Pharmacokinetics of melatonin in preterm infants

Aims - Preterm infants are deprived of the normal intra-uterine exposure to maternal melatonin and may benefit from replacement therapy. We conducted a pharmacokinetic study to guide potential therapeutic trials. Methods - Melatonin was administered to 18 preterm infants in doses ranging from 0.04–0.6 μg kg−1 over 0.5–6 h. Pharmacokinetic profiles were analyzed individually and by population methods. Results - Baseline melatonin was largely undetectable. Infants receiving melatonin at 0.1 μg kg−1 h−1 for 2 h showed a median half-life of 15.82 h and median maximum plasma concentration of 203.3 pg ml−1. On population pharmacokinetics, clearance was 0.045 l h−1, volume of distribution 1.098 l and elimination half-life 16.91 h with gender (P = 0.047) and race (P < 0.0001) as significant covariates. Conclusions - A 2 h infusion of 0.1 μg kg−1 h−1 increased blood melatonin from undetectable to approximately peak adult concentrations.
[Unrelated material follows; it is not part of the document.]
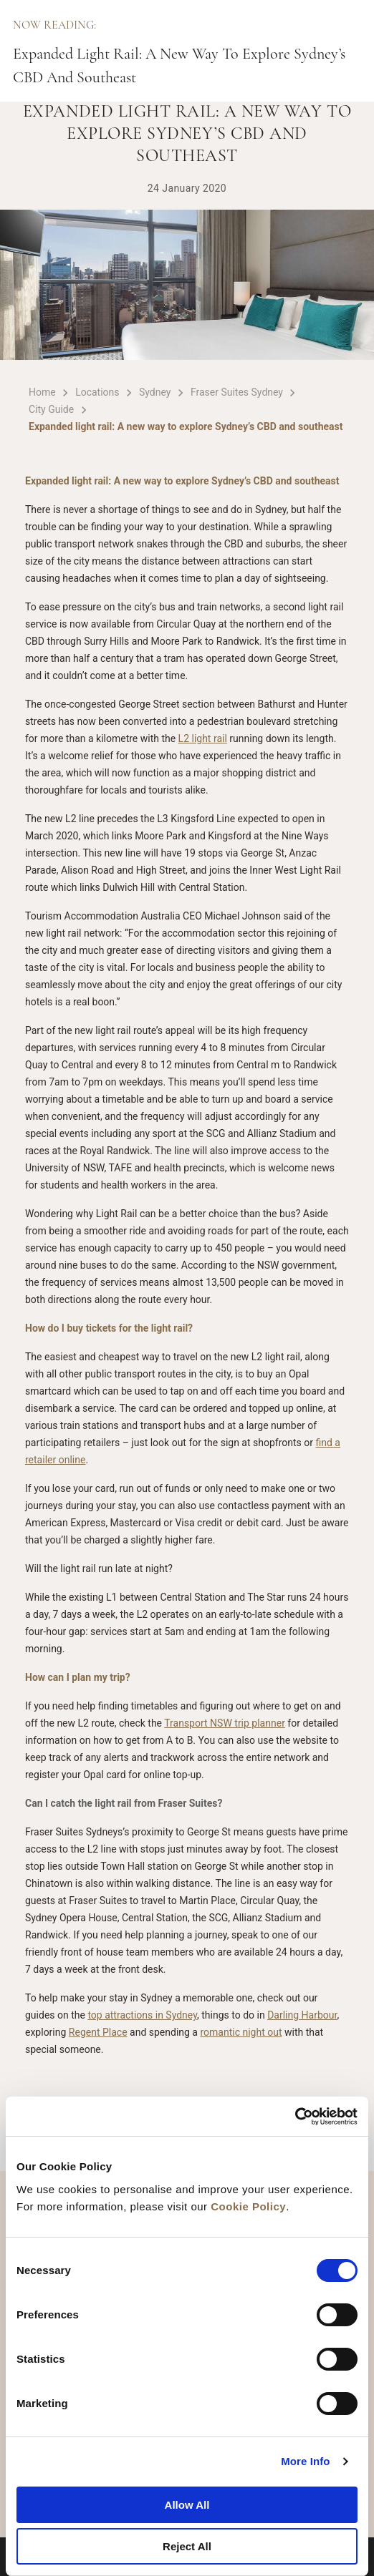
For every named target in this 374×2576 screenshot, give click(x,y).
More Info (305, 2461)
Slow clearance makes replacement of a typical maternal circadian rhythm problematic. The pharmacokinetic profile of melatonin in preterm infants differs from that of adults so dosage of melatonin for preterm infants cannot be extrapolated from adult studies. Data from this study can be used to guide therapeutic clinical trials of melatonin in preterm infants.